In questa torrida estate del 2015, a contatto ogni giorno con il coro delle lamentele, altrui e non solo, sull’impossibilità di sopportare l’ondata di afa (ma davvero è da 136 anni che non si incontrava una simile temperatura?), mi sono fatta l’idea che stiamo raggiungendo livelli di insofferenza molto elevati, più pesanti dell’afa stessa.

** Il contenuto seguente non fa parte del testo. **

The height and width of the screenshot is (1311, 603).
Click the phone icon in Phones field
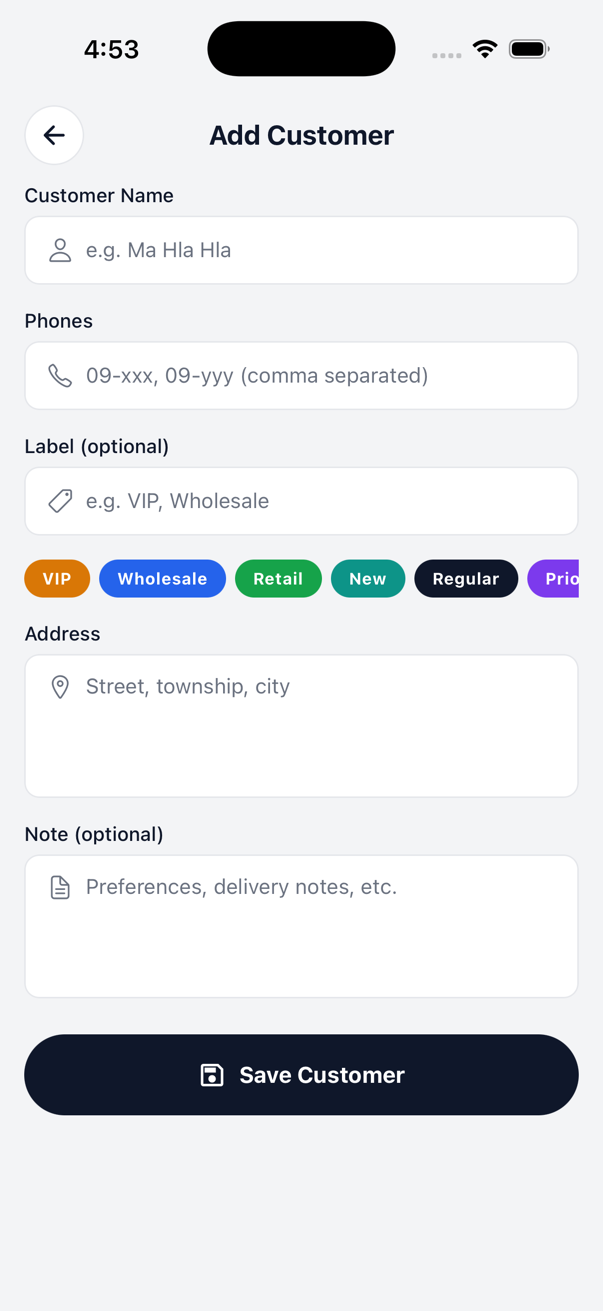click(x=60, y=375)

E proprio in questo anno nel quale, celebrando la Grande Guerra, vediamo scorrere immagini di sofferenze terribili, fame, freddo, logoramento, sfinimento, vissuti da giovani mandati a combattere in condizioni inenarrabili. Tanti sono stati i morti, ma tanti anche i sopravvissuti. Che dire di chi è cresciuto tra carestie, marce forzate, campi di concentramento? Condizioni estreme? Certo, ma anche la vita dei nostri avi, riportata nei documenti storici e narrata dalla letteratura, non è stata una passeggiata: esistenze di duro lavoro in condizioni difficili, tra denutrizione e malattie ma al tempo stesso vite dignitose e ricche spiritualmente.
Oggi ci ritroviamo invece sempre meno capaci di “sopportare”. Sopportare il caldo, il freddo, la sensazione della fame, le code, le attese, la fatica del lavoro, la vicinanza alla sofferenza e alla morte; ci stressa la privazione di piccoli, medi e grandi beni materiali di cui vorremmo essere riforniti. Reggiamo malvolentieri l’idea di non essere in vacanza mentre altri lo sono, o di dover fare a meno, per le motivazioni più varie, di tante cose, spesso inutili, ma che ci sembrano necessarie.
In questa torrida estate mi è tornata alla mente la parola resilienza con cui ero entrata in contatto anni or sono, un concetto di recente fatto proprio dalla pedagogia e dalla psicologia.
Resilienti vengono definiti i bambini di strada delle favelas e delle periferie delle megalopoli, minori abbandonati che affrontano la vita da soli o in bande di coetanei.
Non resiliente sarà nella vita, forse, il bambino il cui padre, d’autorità, lo ha esentato dai compiti delle vacanze ritenuti troppo faticosi, e ha comunicato il proprio dissenso alla carta stampata nazionale.
Resilienti sono le donne che attraversano il deserto al seguito dei mercanti di schiavi e degli scafisti e poi hanno la forza di ricominciare un’altra vita in un nuovo mondo.
Resilienti i soldati di ogni guerra e di ogni tempo, anche se non tutti e non sempre.
Non resiliente lo studente incapace di reggere una notte di studio per prepararsi agli esami.
Resiliente è il piccolo Daniel, il bambino filippino di cui ho parlato qualche tempo fa, senza casa e senza mezzi, che studia sul marciapiede dove trovano posto i cartoni del suo rifugio, alla luce dei lampioni.
E noi, occidentali dei paesi ricchi, sempre meno abituati ad affrontare le difficoltà, come possiamo diventare resilienti? Magari cominciando a sopportare il caldo straordinario di quest’anno. Che, in una ordinaria esistenza, è un problema di normale portata, se messo a confronto con le difficoltà sopportate e superate dall’umanità nel corso dei millenni. Poiché è dalle epoche più remote che gli esseri umani si sono distinti per la capacità di sopravvivere a ogni sorta di difficoltà, come disastri naturali, guerre, carestie o malattie. Ciò è stato possibile perché “programmati” per resistere alle diverse situazioni, per superarle, o per imparare a conviverci quotidianamente. Gli studiosi affermano che è la capacità di combattere per rialzarsi più forti di prima, e non invece la fragilità, la regola che governa il mondo.
Ecco qualche indicazione per diventare resilienti, secondo gli psicologi che hanno studiato il fenomeno: gli individui maggiormente portati alla resilienza sono persone di un buon temperamento, sensibili, autonome, abili nel comunicare con gli altri esseri, in possesso di un buon autocontrollo, di una robusta dose di consapevolezza e di altrettanta fiducia nelle proprie capacità, benvoluti dal prossimo perché attenti alle altrui esigenze.
E dunque, buone vacanze, resistendo alla torrida estate.